# start of Provided records

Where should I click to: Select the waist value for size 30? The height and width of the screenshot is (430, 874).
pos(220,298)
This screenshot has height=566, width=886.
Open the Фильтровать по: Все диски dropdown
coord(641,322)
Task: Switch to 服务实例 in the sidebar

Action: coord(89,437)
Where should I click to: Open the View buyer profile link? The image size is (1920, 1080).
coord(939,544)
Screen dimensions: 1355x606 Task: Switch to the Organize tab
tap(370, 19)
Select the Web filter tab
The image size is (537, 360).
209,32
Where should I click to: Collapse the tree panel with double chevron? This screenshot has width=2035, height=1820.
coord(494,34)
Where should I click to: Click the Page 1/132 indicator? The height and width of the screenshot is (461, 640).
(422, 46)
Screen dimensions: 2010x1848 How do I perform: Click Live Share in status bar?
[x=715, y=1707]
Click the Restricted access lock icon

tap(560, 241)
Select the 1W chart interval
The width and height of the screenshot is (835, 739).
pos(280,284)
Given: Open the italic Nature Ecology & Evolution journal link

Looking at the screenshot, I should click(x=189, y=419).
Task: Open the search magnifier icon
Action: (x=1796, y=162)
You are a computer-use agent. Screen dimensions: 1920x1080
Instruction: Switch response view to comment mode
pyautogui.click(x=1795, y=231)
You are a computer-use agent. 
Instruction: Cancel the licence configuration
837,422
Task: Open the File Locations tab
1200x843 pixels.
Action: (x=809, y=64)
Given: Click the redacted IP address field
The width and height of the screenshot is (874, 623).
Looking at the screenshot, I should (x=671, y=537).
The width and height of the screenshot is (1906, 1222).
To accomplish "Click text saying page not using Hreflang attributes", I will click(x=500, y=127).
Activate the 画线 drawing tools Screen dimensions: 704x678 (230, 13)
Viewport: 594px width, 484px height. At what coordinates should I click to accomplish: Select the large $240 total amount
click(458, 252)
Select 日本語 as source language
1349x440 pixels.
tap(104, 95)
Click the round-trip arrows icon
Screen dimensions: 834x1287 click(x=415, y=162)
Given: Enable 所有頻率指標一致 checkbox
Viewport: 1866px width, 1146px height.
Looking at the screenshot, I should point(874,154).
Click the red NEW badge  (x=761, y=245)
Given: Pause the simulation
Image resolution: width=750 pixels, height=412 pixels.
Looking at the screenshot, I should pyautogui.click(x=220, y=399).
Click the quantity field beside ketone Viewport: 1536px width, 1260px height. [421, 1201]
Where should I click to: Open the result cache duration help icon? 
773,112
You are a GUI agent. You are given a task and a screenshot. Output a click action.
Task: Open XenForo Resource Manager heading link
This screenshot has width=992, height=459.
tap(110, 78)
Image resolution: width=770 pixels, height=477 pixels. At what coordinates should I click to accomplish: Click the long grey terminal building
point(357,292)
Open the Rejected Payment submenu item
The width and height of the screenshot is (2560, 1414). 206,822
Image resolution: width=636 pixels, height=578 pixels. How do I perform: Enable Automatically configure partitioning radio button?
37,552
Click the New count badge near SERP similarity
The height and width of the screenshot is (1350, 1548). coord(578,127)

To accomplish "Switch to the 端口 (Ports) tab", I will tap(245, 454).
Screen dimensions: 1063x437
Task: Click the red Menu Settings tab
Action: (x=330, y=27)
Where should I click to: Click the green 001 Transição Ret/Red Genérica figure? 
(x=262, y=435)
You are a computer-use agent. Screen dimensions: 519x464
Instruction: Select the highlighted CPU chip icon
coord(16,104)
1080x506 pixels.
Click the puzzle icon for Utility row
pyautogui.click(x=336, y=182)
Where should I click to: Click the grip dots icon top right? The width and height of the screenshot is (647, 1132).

# end of Provided records

Aim
Copy out the lines of the listing above exactly, starting with the line that contains "Where should I click to: Collapse" and ending with the line that contains "pos(280,284)", including both of those lines.

Written solution
Where should I click to: Collapse the tree panel with double chevron? This screenshot has width=2035, height=1820.
coord(494,34)
Where should I click to: Click the Page 1/132 indicator? The height and width of the screenshot is (461, 640).
(422, 46)
Screen dimensions: 2010x1848 How do I perform: Click Live Share in status bar?
[x=715, y=1707]
Click the Restricted access lock icon

tap(560, 241)
Select the 1W chart interval
The width and height of the screenshot is (835, 739).
pos(280,284)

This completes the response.